Source records:
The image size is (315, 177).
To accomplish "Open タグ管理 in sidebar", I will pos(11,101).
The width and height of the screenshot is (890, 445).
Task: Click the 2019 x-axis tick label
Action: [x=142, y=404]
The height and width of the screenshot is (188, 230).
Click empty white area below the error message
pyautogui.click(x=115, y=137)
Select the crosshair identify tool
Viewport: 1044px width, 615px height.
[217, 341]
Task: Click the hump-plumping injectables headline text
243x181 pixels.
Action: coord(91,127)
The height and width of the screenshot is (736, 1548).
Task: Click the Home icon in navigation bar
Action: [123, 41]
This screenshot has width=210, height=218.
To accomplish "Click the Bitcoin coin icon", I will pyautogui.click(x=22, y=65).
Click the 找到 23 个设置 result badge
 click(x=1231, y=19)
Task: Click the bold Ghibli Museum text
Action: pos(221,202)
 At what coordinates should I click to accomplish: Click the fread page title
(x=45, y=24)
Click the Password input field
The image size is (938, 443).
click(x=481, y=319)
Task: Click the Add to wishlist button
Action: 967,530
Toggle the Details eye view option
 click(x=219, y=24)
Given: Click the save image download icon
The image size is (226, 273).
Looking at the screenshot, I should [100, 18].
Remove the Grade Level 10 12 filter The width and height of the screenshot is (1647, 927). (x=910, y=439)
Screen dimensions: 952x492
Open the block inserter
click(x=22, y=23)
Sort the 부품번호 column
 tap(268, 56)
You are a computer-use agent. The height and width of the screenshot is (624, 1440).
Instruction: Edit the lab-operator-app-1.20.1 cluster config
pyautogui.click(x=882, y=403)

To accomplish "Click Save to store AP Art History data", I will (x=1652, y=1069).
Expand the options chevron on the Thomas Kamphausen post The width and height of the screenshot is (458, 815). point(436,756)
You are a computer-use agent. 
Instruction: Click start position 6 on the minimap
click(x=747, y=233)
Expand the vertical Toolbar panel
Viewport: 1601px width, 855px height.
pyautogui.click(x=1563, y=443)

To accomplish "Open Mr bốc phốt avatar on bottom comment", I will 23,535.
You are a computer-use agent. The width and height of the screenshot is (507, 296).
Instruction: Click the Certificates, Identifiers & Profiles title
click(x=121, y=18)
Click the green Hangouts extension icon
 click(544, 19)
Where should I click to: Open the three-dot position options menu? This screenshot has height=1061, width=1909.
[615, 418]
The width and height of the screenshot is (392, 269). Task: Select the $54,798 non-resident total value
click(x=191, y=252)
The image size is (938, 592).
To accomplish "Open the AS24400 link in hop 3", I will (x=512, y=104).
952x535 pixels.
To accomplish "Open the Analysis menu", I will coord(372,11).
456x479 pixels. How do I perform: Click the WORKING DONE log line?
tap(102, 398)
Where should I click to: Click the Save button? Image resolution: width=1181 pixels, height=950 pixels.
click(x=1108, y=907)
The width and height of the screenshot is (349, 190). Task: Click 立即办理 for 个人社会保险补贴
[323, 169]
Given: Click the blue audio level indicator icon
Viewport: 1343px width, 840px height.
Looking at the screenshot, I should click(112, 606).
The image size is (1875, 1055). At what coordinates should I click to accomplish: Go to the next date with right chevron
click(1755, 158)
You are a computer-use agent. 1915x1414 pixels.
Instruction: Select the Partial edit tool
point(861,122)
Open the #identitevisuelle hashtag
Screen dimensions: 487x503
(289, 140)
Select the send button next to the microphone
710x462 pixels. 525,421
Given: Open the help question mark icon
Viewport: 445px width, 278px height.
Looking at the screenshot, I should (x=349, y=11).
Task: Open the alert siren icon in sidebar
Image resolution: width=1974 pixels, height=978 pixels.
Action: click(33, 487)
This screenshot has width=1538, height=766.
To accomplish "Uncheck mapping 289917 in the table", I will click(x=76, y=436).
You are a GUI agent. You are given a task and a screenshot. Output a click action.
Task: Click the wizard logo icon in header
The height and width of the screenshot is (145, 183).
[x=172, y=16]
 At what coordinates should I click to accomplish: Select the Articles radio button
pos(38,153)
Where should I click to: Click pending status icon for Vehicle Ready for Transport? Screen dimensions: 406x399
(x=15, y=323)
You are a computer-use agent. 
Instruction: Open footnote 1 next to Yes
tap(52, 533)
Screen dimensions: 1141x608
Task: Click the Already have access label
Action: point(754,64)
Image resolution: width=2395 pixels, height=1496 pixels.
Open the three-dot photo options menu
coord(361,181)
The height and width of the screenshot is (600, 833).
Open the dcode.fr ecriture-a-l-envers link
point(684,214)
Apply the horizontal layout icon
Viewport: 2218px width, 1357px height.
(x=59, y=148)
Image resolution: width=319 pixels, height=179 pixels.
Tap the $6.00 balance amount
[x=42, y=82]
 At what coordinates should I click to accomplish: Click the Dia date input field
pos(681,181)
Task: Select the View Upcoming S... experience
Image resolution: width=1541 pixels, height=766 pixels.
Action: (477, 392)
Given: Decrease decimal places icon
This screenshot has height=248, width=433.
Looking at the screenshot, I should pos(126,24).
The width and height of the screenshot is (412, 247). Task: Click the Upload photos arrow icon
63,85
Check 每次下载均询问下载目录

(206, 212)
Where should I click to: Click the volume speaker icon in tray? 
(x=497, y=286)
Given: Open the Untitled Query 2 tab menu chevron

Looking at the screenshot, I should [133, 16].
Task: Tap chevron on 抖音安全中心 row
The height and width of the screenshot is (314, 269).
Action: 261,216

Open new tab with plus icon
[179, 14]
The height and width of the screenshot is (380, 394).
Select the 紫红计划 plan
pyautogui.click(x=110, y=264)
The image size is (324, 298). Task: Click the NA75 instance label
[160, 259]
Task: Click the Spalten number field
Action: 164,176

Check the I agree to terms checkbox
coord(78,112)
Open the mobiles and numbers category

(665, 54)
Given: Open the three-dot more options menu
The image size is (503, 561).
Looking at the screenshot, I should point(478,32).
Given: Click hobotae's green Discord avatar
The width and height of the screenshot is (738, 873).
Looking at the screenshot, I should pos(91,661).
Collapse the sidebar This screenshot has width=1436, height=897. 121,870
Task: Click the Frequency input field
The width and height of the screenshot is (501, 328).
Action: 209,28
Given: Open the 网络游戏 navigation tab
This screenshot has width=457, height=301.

**Task objective**
Transcribe all the lines above without changing anything.

**Completed task**
The image size is (315, 177).
To accomplish "Open タグ管理 in sidebar", I will pos(11,101).
The width and height of the screenshot is (890, 445).
Task: Click the 2019 x-axis tick label
Action: [x=142, y=404]
The height and width of the screenshot is (188, 230).
Click empty white area below the error message
pyautogui.click(x=115, y=137)
Select the crosshair identify tool
Viewport: 1044px width, 615px height.
[217, 341]
Task: Click the hump-plumping injectables headline text
243x181 pixels.
Action: coord(91,127)
The height and width of the screenshot is (736, 1548).
Task: Click the Home icon in navigation bar
Action: [123, 41]
This screenshot has width=210, height=218.
To accomplish "Click the Bitcoin coin icon", I will pyautogui.click(x=22, y=65).
Click the 找到 23 个设置 result badge
 click(x=1231, y=19)
Task: Click the bold Ghibli Museum text
Action: pos(221,202)
 At what coordinates should I click to accomplish: Click the fread page title
(x=45, y=24)
Click the Password input field
The image size is (938, 443).
click(x=481, y=319)
Task: Click the Add to wishlist button
Action: 967,530
Toggle the Details eye view option
 click(x=219, y=24)
Given: Click the save image download icon
The image size is (226, 273).
Looking at the screenshot, I should [100, 18].
Remove the Grade Level 10 12 filter The width and height of the screenshot is (1647, 927). (x=910, y=439)
Screen dimensions: 952x492
Open the block inserter
click(x=22, y=23)
Sort the 부품번호 column
 tap(268, 56)
You are a computer-use agent. The height and width of the screenshot is (624, 1440).
Instruction: Edit the lab-operator-app-1.20.1 cluster config
pyautogui.click(x=882, y=403)

To accomplish "Click Save to store AP Art History data", I will (x=1652, y=1069).
Expand the options chevron on the Thomas Kamphausen post The width and height of the screenshot is (458, 815). point(436,756)
You are a computer-use agent. 
Instruction: Click start position 6 on the minimap
click(x=747, y=233)
Expand the vertical Toolbar panel
Viewport: 1601px width, 855px height.
pyautogui.click(x=1563, y=443)

To accomplish "Open Mr bốc phốt avatar on bottom comment", I will 23,535.
You are a computer-use agent. The width and height of the screenshot is (507, 296).
Instruction: Click the Certificates, Identifiers & Profiles title
click(x=121, y=18)
Click the green Hangouts extension icon
 click(544, 19)
Where should I click to: Open the three-dot position options menu? This screenshot has height=1061, width=1909.
[615, 418]
The width and height of the screenshot is (392, 269). Task: Select the $54,798 non-resident total value
click(x=191, y=252)
The image size is (938, 592).
To accomplish "Open the AS24400 link in hop 3", I will (x=512, y=104).
952x535 pixels.
To accomplish "Open the Analysis menu", I will coord(372,11).
456x479 pixels. How do I perform: Click the WORKING DONE log line?
tap(102, 398)
Where should I click to: Click the Save button? Image resolution: width=1181 pixels, height=950 pixels.
click(x=1108, y=907)
The width and height of the screenshot is (349, 190). Task: Click 立即办理 for 个人社会保险补贴
[323, 169]
Given: Click the blue audio level indicator icon
Viewport: 1343px width, 840px height.
Looking at the screenshot, I should click(112, 606).
The image size is (1875, 1055). At what coordinates should I click to accomplish: Go to the next date with right chevron
click(1755, 158)
You are a computer-use agent. 1915x1414 pixels.
Instruction: Select the Partial edit tool
point(861,122)
Open the #identitevisuelle hashtag
Screen dimensions: 487x503
(289, 140)
Select the send button next to the microphone
710x462 pixels. 525,421
Given: Open the help question mark icon
Viewport: 445px width, 278px height.
Looking at the screenshot, I should (x=349, y=11).
Task: Open the alert siren icon in sidebar
Image resolution: width=1974 pixels, height=978 pixels.
Action: click(33, 487)
This screenshot has width=1538, height=766.
To accomplish "Uncheck mapping 289917 in the table", I will click(x=76, y=436).
You are a GUI agent. You are given a task and a screenshot. Output a click action.
Task: Click the wizard logo icon in header
The height and width of the screenshot is (145, 183).
[x=172, y=16]
 At what coordinates should I click to accomplish: Select the Articles radio button
pos(38,153)
Where should I click to: Click pending status icon for Vehicle Ready for Transport? Screen dimensions: 406x399
(x=15, y=323)
You are a computer-use agent. 
Instruction: Open footnote 1 next to Yes
tap(52, 533)
Screen dimensions: 1141x608
Task: Click the Already have access label
Action: point(754,64)
Image resolution: width=2395 pixels, height=1496 pixels.
Open the three-dot photo options menu
coord(361,181)
The height and width of the screenshot is (600, 833).
Open the dcode.fr ecriture-a-l-envers link
point(684,214)
Apply the horizontal layout icon
Viewport: 2218px width, 1357px height.
(x=59, y=148)
Image resolution: width=319 pixels, height=179 pixels.
Tap the $6.00 balance amount
[x=42, y=82]
 At what coordinates should I click to accomplish: Click the Dia date input field
pos(681,181)
Task: Select the View Upcoming S... experience
Image resolution: width=1541 pixels, height=766 pixels.
Action: (477, 392)
Given: Decrease decimal places icon
This screenshot has height=248, width=433.
Looking at the screenshot, I should pos(126,24).
The width and height of the screenshot is (412, 247). Task: Click the Upload photos arrow icon
63,85
Check 每次下载均询问下载目录

(206, 212)
Where should I click to: Click the volume speaker icon in tray? 
(x=497, y=286)
Given: Open the Untitled Query 2 tab menu chevron

Looking at the screenshot, I should [133, 16].
Task: Tap chevron on 抖音安全中心 row
The height and width of the screenshot is (314, 269).
Action: 261,216

Open new tab with plus icon
[179, 14]
The height and width of the screenshot is (380, 394).
Select the 紫红计划 plan
pyautogui.click(x=110, y=264)
The image size is (324, 298). Task: Click the NA75 instance label
[160, 259]
Task: Click the Spalten number field
Action: 164,176

Check the I agree to terms checkbox
coord(78,112)
Open the mobiles and numbers category

(665, 54)
Given: Open the three-dot more options menu
The image size is (503, 561).
Looking at the screenshot, I should point(478,32).
Given: Click hobotae's green Discord avatar
The width and height of the screenshot is (738, 873).
Looking at the screenshot, I should pos(91,661).
Collapse the sidebar This screenshot has width=1436, height=897. 121,870
Task: Click the Frequency input field
The width and height of the screenshot is (501, 328).
Action: 209,28
Given: Open the 网络游戏 navigation tab
This screenshot has width=457, height=301.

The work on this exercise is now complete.